Tatiana Thieme

Thieme

Tatiana Thieme is an urban ethnographer and Lecturer based in the Department of Geography at University College London. Her research focuses on urban “hustle” economies in precarious urban environments, and urban political ecologies of waste and sanitation in the Global South. This article is based on ethnographic research conducted in Nairobi between 2009 and 2010, and subsequent fieldwork in 2011, 2012, 2016, and 2017.

Tatiana graduated from Cornell University (New York, USA) with a BA in Anthropology and Dance (2000), where she was awarded a grant from the Cornell Council for the Arts. She completed an MSc in Law and Anthropology at the London School of Economics (2004), and an MPhil/PhD in Human Geography at the University of Cambridge. She was an Honorary Cambridge European Trust Scholar (2008) and her PhD was funded by an ESRC Case Studentship (2013). She worked as a Lecturer in the Geography Department of the University of Cambridge and a Director of Studies at Fitzwilliam College from 2013 to 2015. Tatiana joined UCL’s Geography Department in October 2015.

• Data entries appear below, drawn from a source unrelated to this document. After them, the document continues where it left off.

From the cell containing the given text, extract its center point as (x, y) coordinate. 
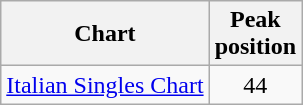
44 (255, 85)
Peakposition (255, 34)
Italian Singles Chart (105, 85)
Chart (105, 34)
Find where the given text appears and provide that cell's center as [X, Y] coordinate. 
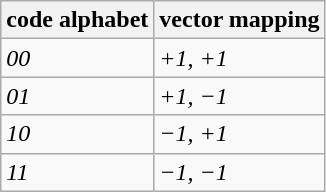
11 [78, 172]
−1, −1 [240, 172]
code alphabet [78, 20]
10 [78, 134]
−1, +1 [240, 134]
01 [78, 96]
+1, −1 [240, 96]
+1, +1 [240, 58]
00 [78, 58]
vector mapping [240, 20]
Return (X, Y) of the center of cell containing provided text 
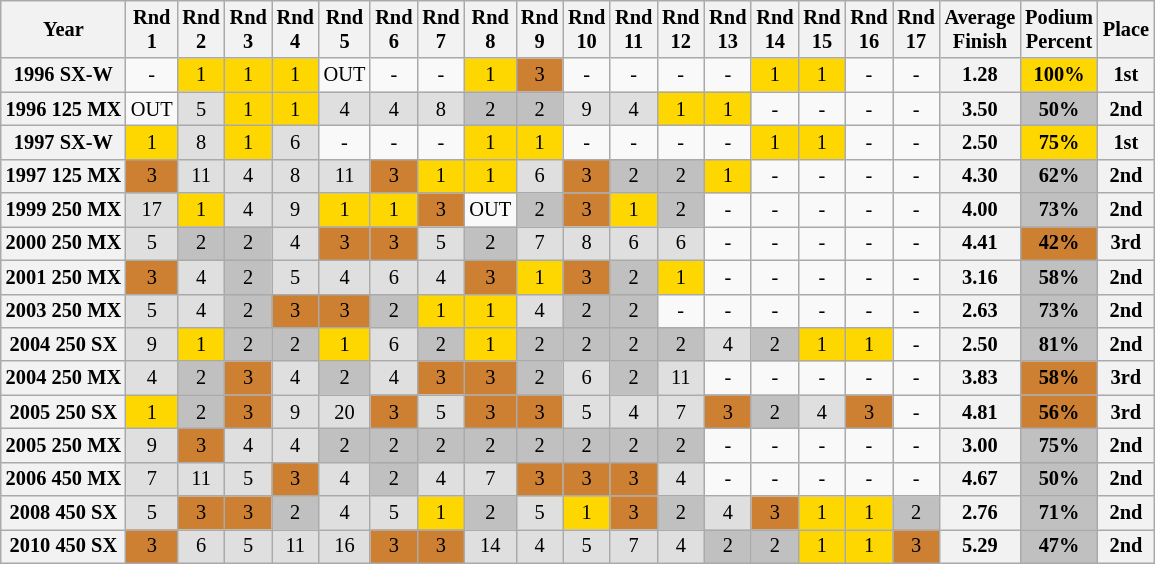
Rnd2 (202, 29)
100% (1059, 75)
4.67 (980, 479)
2005 250 SX (64, 412)
4.41 (980, 243)
Rnd7 (440, 29)
56% (1059, 412)
2003 250 MX (64, 311)
Rnd11 (634, 29)
Rnd14 (774, 29)
4.81 (980, 412)
3.50 (980, 109)
Rnd12 (680, 29)
1999 250 MX (64, 210)
20 (345, 412)
4.00 (980, 210)
Rnd16 (868, 29)
2001 250 MX (64, 277)
71% (1059, 513)
4.30 (980, 176)
Place (1126, 29)
62% (1059, 176)
81% (1059, 344)
2.76 (980, 513)
1996 SX-W (64, 75)
1996 125 MX (64, 109)
2000 250 MX (64, 243)
Rnd1 (152, 29)
2004 250 SX (64, 344)
42% (1059, 243)
Rnd5 (345, 29)
2010 450 SX (64, 546)
47% (1059, 546)
Rnd13 (728, 29)
Rnd17 (916, 29)
Rnd10 (586, 29)
1997 SX-W (64, 142)
PodiumPercent (1059, 29)
1.28 (980, 75)
Rnd9 (540, 29)
1997 125 MX (64, 176)
2004 250 MX (64, 378)
14 (490, 546)
3.16 (980, 277)
Year (64, 29)
3.83 (980, 378)
2005 250 MX (64, 445)
2.63 (980, 311)
Rnd3 (248, 29)
Rnd8 (490, 29)
AverageFinish (980, 29)
3.00 (980, 445)
Rnd6 (394, 29)
2006 450 MX (64, 479)
5.29 (980, 546)
16 (345, 546)
2008 450 SX (64, 513)
Rnd4 (296, 29)
Rnd15 (822, 29)
17 (152, 210)
Return (x, y) of the center of cell containing provided text 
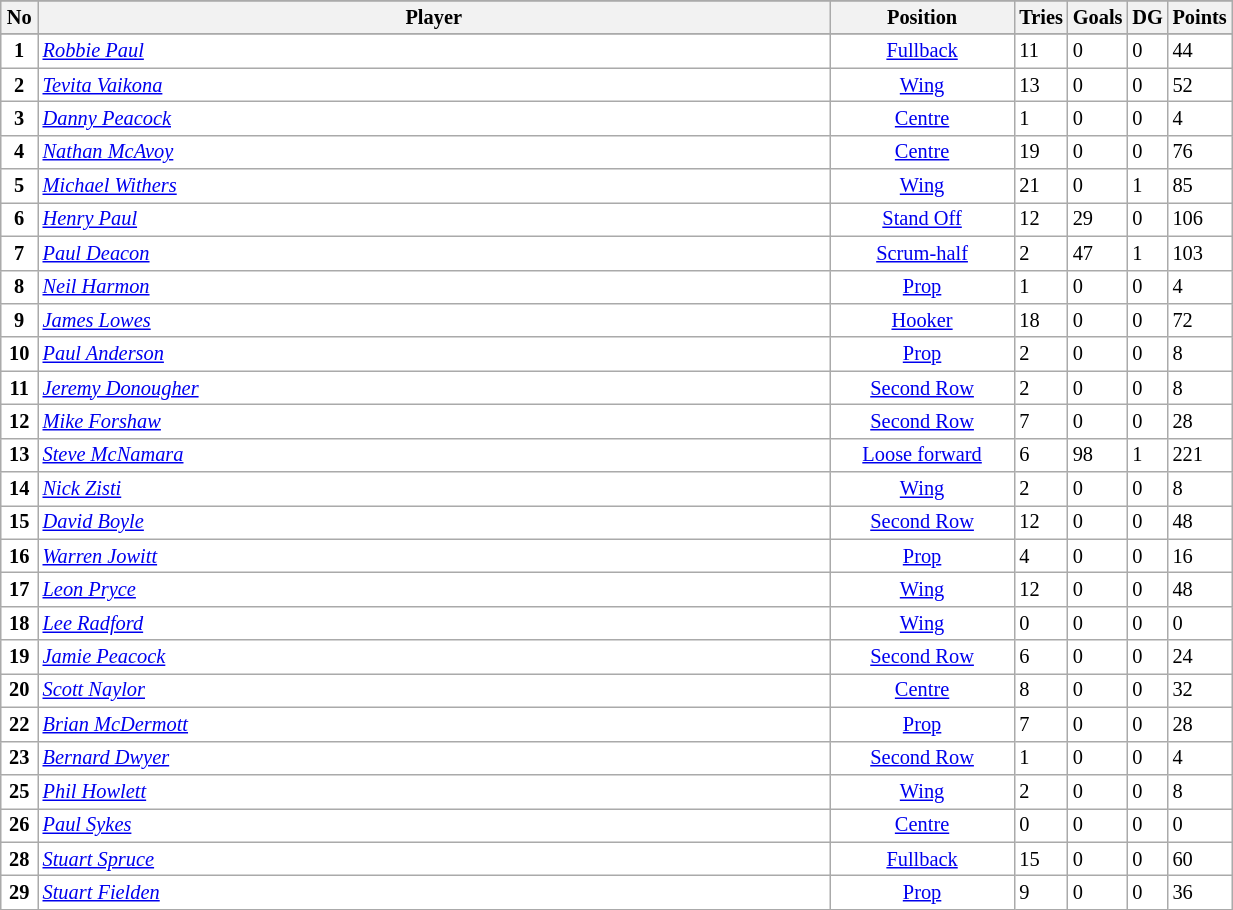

Since 2011, she has also been affiliated with Paris based Social Business/Enterprise and Poverty Chair at Haute Ecole de Commerce (HEC), and has been a visiting lecturer at Ecole Normale Superieure (ENS) for their Masters modules on “Economie et Société”. She is a fellow of the Royal Geographical Society, a member of the Association of American Geographers, Association of American Anthropologists, British Institute of East Africa (BIEA), Institut Francais de Recherche en Afrique (IFRA), and the University of Cambridge African Research Forum. Tatiana is also passionate about the convergence of critical academic reflection and practice. She has worked as an academic advisor on numerous action research projects in Kenya, India, Philippines, and South Africa focused on improving access to urban sanitation, nutrition, and energy for the urban poor, and is one of 20 members of Paris-based think tank Re(Source), focused on tackling water, sanitation and energy poverty.